Jet is very black. So much so that they call things that are really black jet-black. (Let's forget for a second that jet can also be dark brown). It has a long history of use in jewellery, despite it being more of a fossil than a mineral. It has - slightly condescendingly -been called a mineraloid. I'm always a little disappointed to be described as a humanoid. It's like I didn't quite make the grade.

Jet is actually a dense form of lignite - a coal. It's thought the best jet is fossilised Araucaria wood, better known as the monkey puzzle tree. Given how it can be found in the stratigraphy, most jet seems to have been initially deposited as driftwood. A softer form was originally laid down in freshwater. Another form of coal, anthracite, is often mistaken for jet, but true jet takes a far better polish than the pretenders.

Whitby, in Yorkshire, has long been a centre for jet jewellery, as some seams around that area provide very high grade material. A lot of material is also washed up on the beaches around that part of the coast, though it tends to be of lesser quality than the material directly mined. It's harder to find now, but there is still enough to keep a few jewellery makers going.
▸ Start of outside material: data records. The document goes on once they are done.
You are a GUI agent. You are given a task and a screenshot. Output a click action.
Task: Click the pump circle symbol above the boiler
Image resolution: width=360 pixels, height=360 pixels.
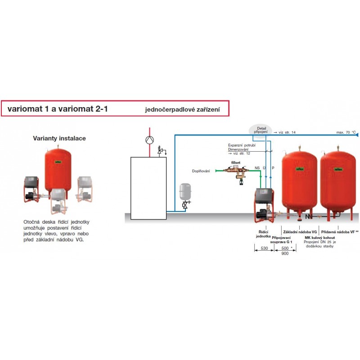[149, 140]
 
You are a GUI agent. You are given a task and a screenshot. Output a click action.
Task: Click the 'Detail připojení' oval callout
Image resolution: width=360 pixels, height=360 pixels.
[261, 130]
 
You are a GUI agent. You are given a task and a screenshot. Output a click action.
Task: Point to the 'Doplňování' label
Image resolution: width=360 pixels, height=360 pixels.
[201, 171]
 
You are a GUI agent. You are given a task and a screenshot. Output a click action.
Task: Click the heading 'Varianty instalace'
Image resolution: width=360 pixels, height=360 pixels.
[59, 139]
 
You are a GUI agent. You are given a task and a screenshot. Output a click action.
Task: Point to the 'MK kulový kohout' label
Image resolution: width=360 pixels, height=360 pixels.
[320, 237]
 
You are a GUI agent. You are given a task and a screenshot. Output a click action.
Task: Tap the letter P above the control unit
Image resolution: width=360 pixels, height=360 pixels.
[273, 168]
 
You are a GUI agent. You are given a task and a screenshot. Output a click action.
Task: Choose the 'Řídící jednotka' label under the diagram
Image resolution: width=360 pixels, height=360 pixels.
[263, 234]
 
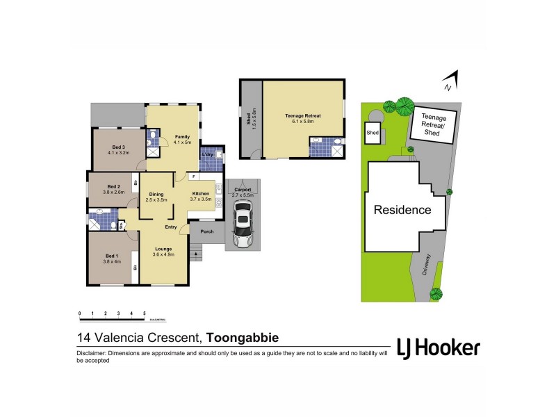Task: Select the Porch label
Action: tap(206, 231)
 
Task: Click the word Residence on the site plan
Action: tap(403, 209)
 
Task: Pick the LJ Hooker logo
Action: tap(437, 348)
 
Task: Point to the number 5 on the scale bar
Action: tap(144, 313)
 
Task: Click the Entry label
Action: tap(171, 227)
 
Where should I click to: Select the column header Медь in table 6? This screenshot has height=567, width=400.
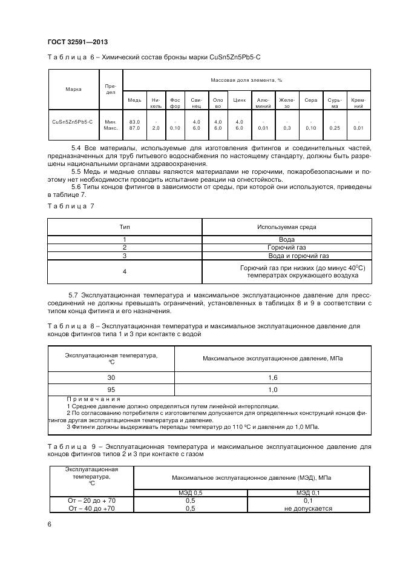click(x=134, y=99)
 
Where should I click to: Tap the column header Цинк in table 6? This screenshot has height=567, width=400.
click(x=239, y=99)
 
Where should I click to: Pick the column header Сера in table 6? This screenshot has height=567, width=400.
click(x=310, y=99)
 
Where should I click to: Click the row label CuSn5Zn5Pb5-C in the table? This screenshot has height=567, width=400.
click(x=73, y=122)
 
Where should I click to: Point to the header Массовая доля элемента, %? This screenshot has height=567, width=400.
click(x=246, y=80)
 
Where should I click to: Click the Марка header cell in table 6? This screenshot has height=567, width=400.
click(x=73, y=89)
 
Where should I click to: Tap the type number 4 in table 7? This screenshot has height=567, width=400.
click(x=125, y=271)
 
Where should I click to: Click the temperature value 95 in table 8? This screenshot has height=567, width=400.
click(x=111, y=390)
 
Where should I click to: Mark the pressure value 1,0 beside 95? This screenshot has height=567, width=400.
click(x=273, y=390)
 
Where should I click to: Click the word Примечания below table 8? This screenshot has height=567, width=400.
click(x=93, y=399)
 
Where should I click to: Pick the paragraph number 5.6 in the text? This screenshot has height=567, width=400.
click(x=77, y=187)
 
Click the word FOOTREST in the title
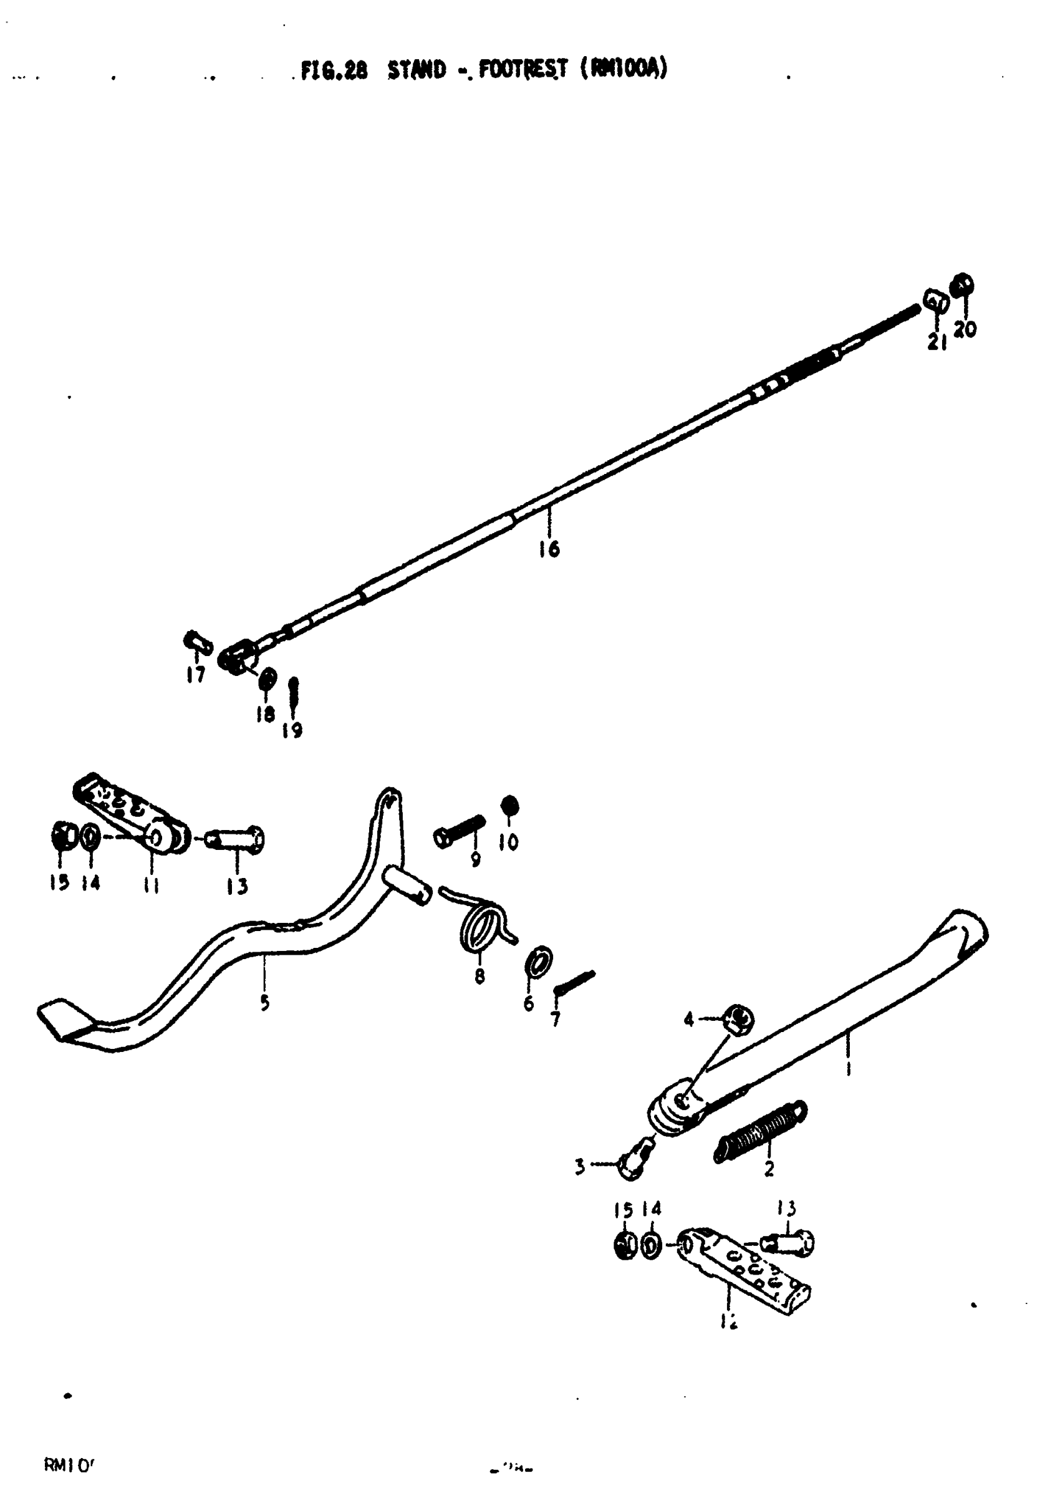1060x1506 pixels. pos(523,69)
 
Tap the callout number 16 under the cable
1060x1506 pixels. pos(549,548)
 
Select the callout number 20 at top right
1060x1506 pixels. pos(965,329)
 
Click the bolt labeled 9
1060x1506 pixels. pos(460,831)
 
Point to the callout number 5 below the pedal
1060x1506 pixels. pos(264,1003)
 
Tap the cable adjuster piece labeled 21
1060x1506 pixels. pos(936,302)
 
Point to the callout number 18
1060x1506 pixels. pos(265,714)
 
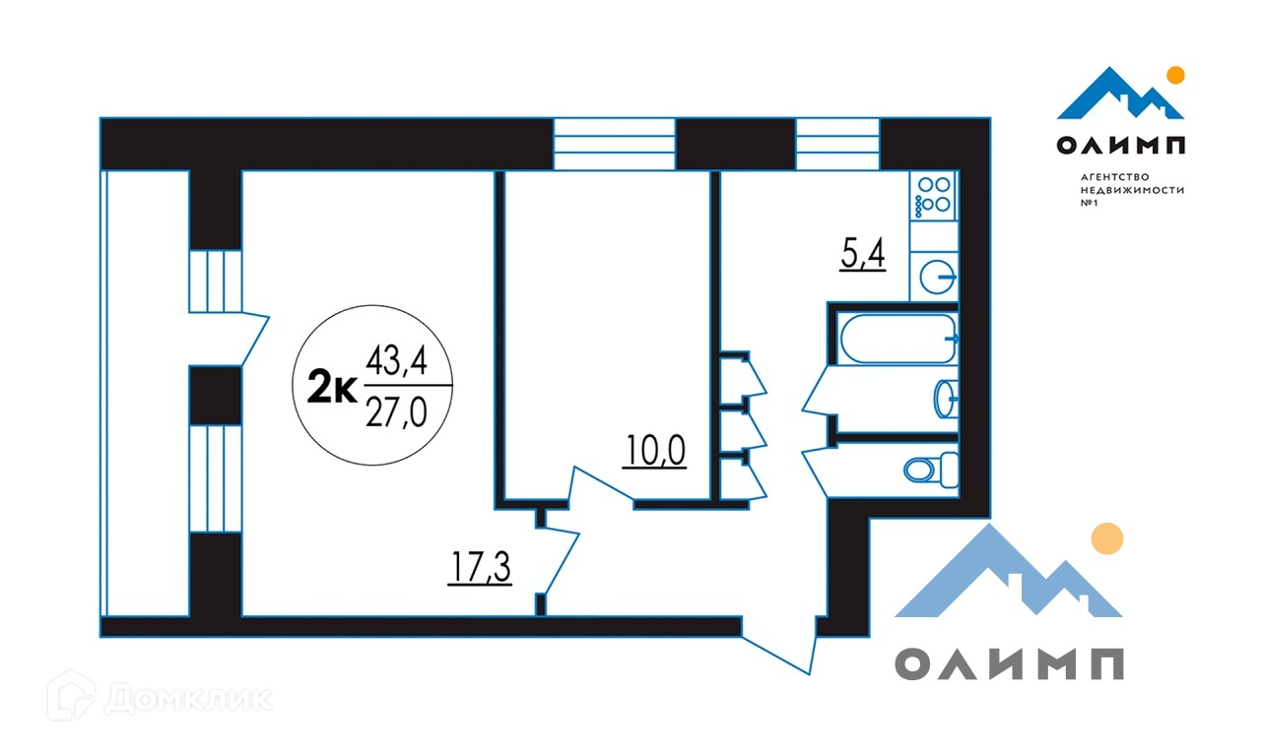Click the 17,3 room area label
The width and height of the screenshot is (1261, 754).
[481, 568]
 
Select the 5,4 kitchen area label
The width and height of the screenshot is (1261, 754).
[863, 256]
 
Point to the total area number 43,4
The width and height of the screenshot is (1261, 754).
[395, 363]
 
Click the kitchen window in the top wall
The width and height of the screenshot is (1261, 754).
[836, 144]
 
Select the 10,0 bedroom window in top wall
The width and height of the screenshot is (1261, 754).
[614, 144]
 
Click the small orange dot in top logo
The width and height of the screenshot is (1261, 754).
[1175, 74]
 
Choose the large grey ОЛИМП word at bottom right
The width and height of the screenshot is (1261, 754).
[1009, 664]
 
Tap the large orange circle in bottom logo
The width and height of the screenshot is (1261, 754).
[1108, 537]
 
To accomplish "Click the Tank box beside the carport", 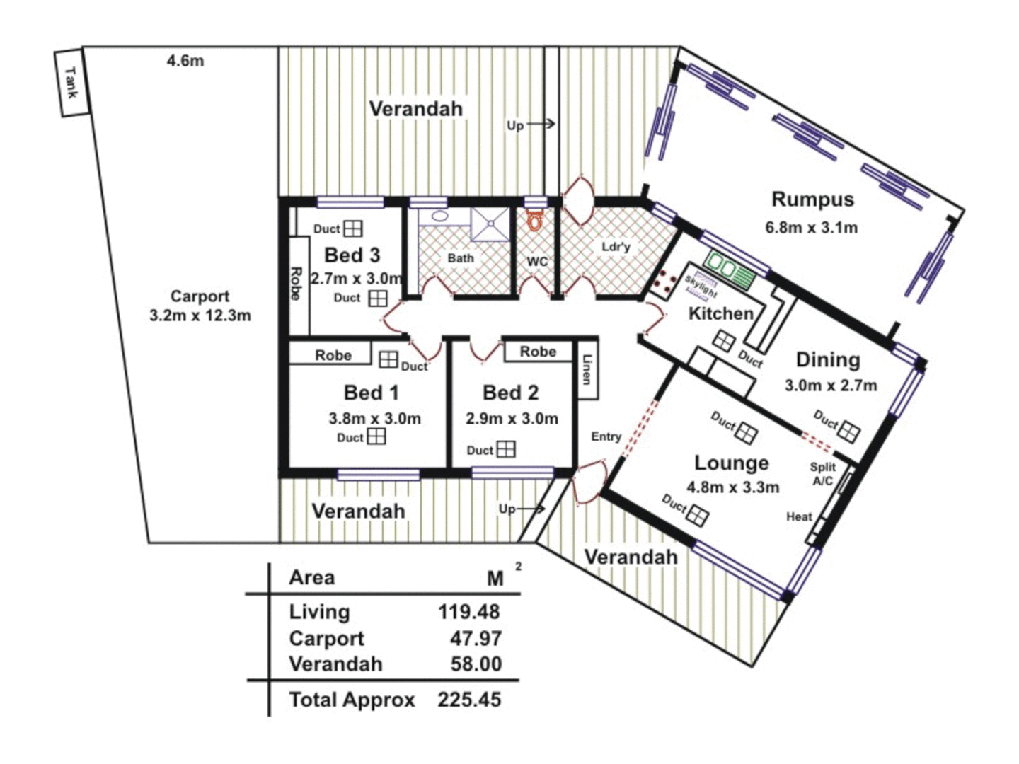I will point(72,82).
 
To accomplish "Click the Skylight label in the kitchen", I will point(701,286).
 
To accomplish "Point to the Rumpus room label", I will point(812,199).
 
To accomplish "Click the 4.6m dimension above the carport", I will point(185,62).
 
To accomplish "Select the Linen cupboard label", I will point(587,369).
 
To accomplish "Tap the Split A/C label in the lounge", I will point(822,474).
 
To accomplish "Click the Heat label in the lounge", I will point(799,517).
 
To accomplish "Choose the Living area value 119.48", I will point(468,612).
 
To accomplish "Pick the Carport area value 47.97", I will point(476,639).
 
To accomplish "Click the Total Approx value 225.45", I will point(468,700).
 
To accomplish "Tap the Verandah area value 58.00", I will point(476,664).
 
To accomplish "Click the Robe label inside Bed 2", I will point(538,352).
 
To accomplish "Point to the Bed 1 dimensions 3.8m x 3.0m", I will point(374,419).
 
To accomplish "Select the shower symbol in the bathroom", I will point(490,224).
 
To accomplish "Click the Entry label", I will point(606,437).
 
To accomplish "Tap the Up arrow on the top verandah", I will point(531,125).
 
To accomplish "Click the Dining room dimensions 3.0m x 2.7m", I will point(830,386).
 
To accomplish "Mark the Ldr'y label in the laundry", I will point(615,247).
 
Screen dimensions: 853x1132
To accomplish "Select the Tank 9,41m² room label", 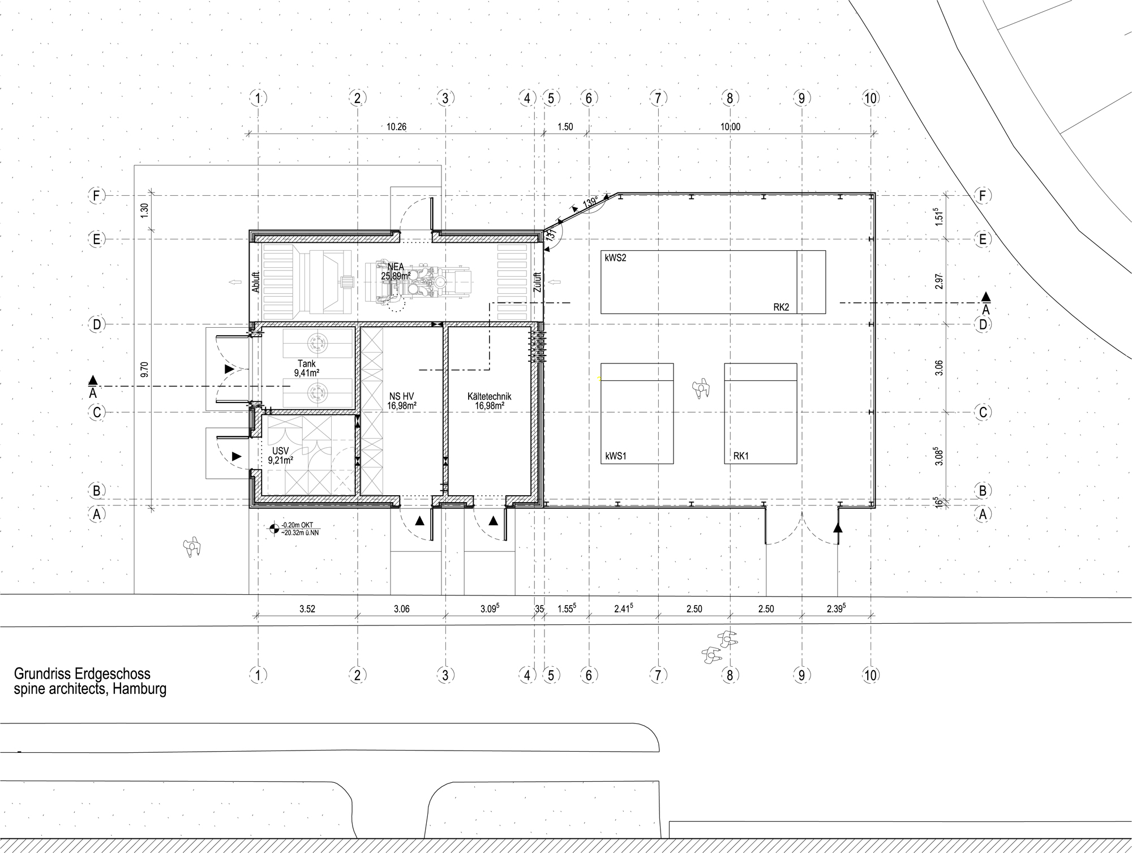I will [x=306, y=368].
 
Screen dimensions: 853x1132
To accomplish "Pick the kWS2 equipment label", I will [x=616, y=258].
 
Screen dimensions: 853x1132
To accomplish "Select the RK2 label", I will [x=781, y=308].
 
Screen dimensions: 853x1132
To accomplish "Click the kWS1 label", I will [x=616, y=456].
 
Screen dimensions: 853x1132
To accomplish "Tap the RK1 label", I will [x=740, y=456].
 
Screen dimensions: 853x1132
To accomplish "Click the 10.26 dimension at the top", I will [x=396, y=127].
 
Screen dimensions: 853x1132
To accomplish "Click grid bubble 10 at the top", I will [x=871, y=98].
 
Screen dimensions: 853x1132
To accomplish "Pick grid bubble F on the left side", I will [x=97, y=196].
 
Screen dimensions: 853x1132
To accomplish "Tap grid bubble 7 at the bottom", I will [x=658, y=675].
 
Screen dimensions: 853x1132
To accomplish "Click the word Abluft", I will [x=255, y=282].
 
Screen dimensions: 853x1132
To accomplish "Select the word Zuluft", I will [x=537, y=282].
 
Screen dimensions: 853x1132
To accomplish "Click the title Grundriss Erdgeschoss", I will [x=82, y=674].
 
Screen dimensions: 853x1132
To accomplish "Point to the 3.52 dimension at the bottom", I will [x=307, y=609].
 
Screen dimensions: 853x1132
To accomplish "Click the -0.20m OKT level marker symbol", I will [x=274, y=529].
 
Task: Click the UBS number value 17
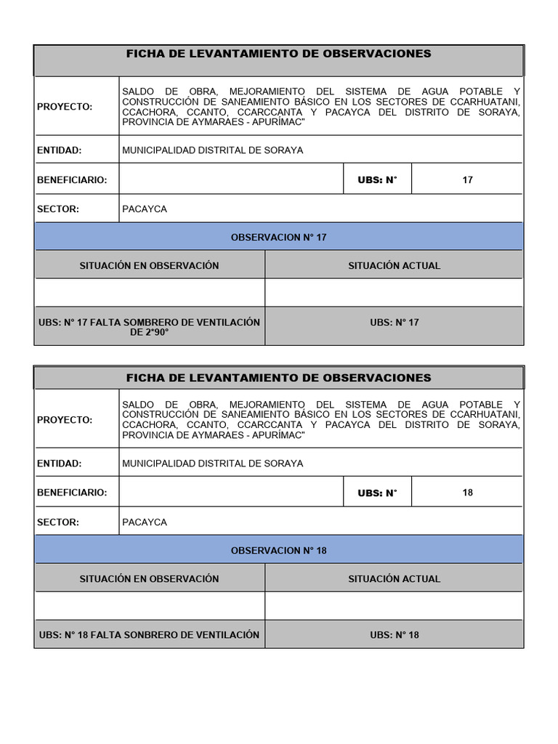[467, 179]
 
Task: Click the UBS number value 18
[467, 493]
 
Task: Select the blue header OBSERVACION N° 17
[278, 238]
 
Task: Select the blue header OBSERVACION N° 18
[278, 551]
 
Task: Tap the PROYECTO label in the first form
[65, 107]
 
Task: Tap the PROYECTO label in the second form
[65, 420]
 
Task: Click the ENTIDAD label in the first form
[60, 150]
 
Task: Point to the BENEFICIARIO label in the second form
[72, 493]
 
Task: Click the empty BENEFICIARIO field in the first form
[231, 179]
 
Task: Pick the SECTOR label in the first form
[58, 209]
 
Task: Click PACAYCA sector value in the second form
[145, 522]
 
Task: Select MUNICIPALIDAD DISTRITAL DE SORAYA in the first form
[213, 150]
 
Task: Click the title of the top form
[278, 54]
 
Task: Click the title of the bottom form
[278, 378]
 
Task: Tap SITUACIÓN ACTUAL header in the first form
[394, 266]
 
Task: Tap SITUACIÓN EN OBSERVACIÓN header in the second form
[149, 579]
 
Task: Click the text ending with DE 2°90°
[149, 327]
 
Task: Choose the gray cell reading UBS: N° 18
[394, 635]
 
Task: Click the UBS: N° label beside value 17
[377, 180]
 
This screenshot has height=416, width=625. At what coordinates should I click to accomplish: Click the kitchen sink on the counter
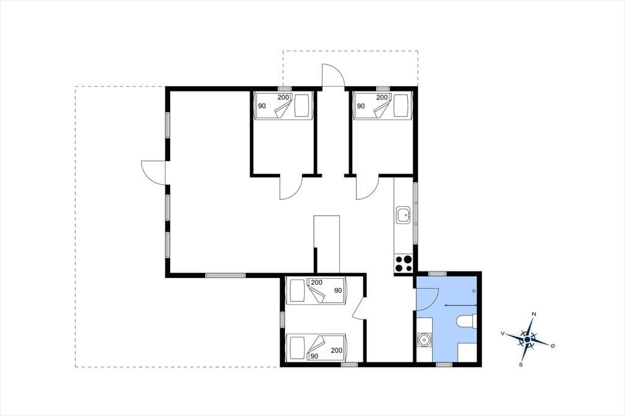pyautogui.click(x=403, y=215)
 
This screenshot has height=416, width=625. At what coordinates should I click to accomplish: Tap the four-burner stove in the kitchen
pyautogui.click(x=403, y=264)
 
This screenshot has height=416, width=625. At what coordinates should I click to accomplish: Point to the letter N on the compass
pyautogui.click(x=533, y=314)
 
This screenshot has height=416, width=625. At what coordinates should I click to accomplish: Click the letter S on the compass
pyautogui.click(x=521, y=364)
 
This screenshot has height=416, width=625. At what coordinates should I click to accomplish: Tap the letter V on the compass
pyautogui.click(x=503, y=333)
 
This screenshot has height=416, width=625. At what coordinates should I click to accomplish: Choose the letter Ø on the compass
pyautogui.click(x=552, y=345)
Vikings used to come to Yorkshire to get jet, taking a break from their raping and pillaging to pick out a pretty brooch. The oldest jet jewellery, though, is thought to be between 16 and 17,000 years old, and plenty of 10,000 year old stuff has been found in Germany.

Queen Victoria was a big fan of jet. Because it's black and it went with her dresses. Her endorsement saw a bit of a boom in the trade. It's not quite as popular now as it was back then, or in the twenties, but it's still a nice stone. And I like nice stones.